E' un quadro regionale a tinte fosche quello tracciato dalla Commissione Salute mentale dell'Omceo di Roma, insieme alla Società italiana di psichiatria. Nel Lazio, lamentano i professionisti in un comunicato, come in altre Regioni commissariate l'aumentata richiesta di cure non ha corrisposto a un incremento del personale, «ostacolando - si legge nel testo - la possibilità di dare risposte tempestive e adeguate a tutti».

Allarme anche per le cure mentali all'infanzia: nella neuropsichiatria infantile sono evidenti, lamentano ancora gli psichiatri, un sovraccarico di richieste e «risposte insufficienti non solo sulla presa in carico ma anche nella tempestività e nell'appropriatezza». In tutto il Lazio esistono solo due centri diurni e nessuna comunità terapeutica, non sono stati mai realizzati gli 8 posti letto per cuti e i team multidisciplinari previsti per adolescenti con profilo psicopatologico lieve.

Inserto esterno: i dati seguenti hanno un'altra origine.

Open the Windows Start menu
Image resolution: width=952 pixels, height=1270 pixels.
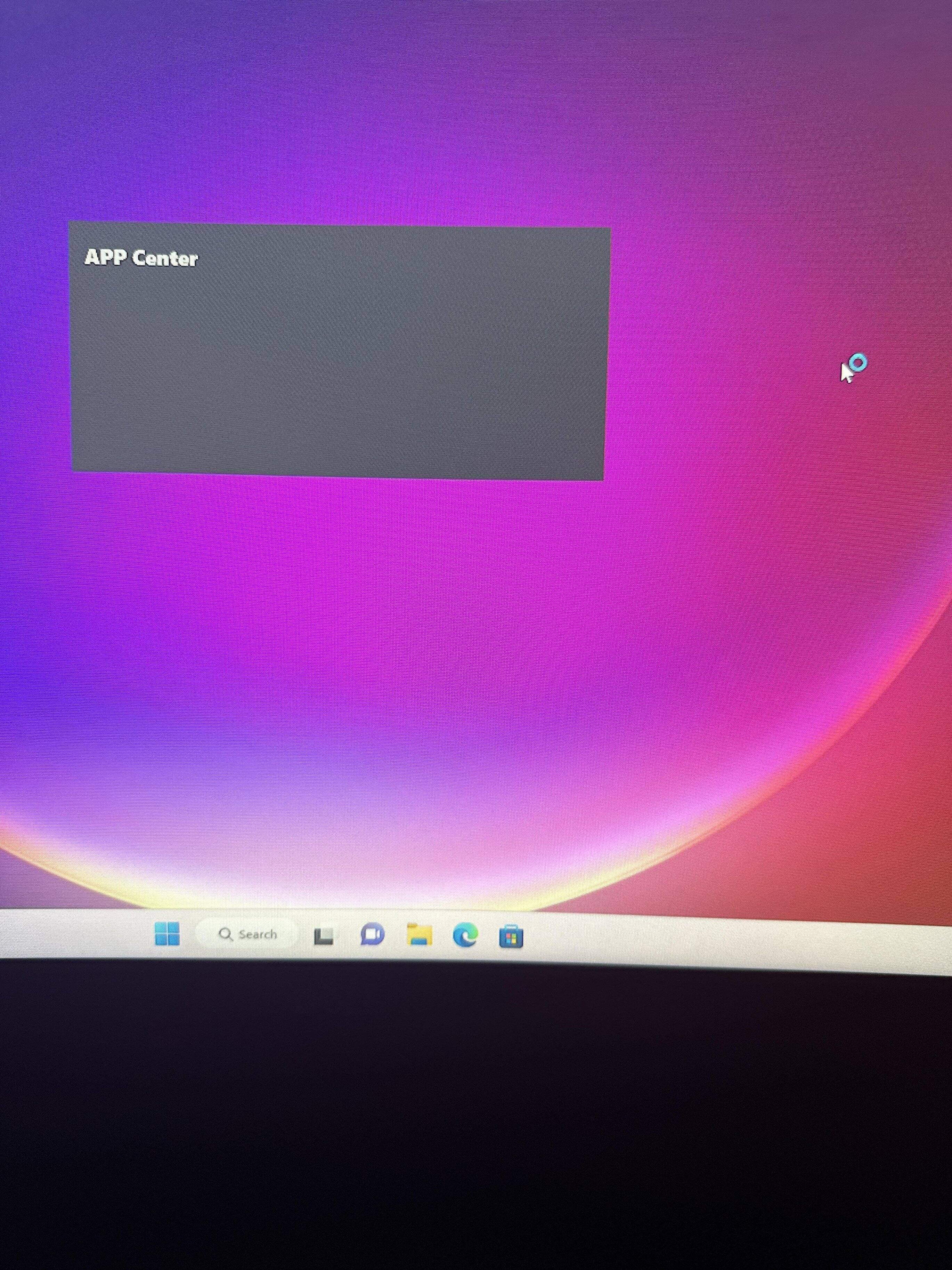(x=167, y=934)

In generale e in sintesi, la Commissione dell'Ordine capitolino rileva che i centri di salute mentale si sono depauperati di personale, sia per pensionamenti sia per la ridistribuzione su altri servizi. La crescente carenza di organico ha lasciato sguarniti in particolare i fronti della prevenzione e delle psicoterapie, con effetti negativi in segmenti delicati come i disturbi correlati all'invecchiamento della popolazione, l'aiuto alle donne durante i cicli della loro vita e nelle psicosi post-partum, le problematiche sociali e l'aumento del rischio di suicidi, la doppia diagnosi su malattie mentali e tossicodipendenze, i disturbi del comportamento alimentare. Secondo la coordinatrice della Commissione, Rosa Maria Scalise, «Rischiamo di tornare indietro e di trasformarci in dispensatori solo di farmaci, invece di poter curare con tutti gli strumenti che abbiamo e con personale adeguato. Così non è possibile erogare prevenzione e salute».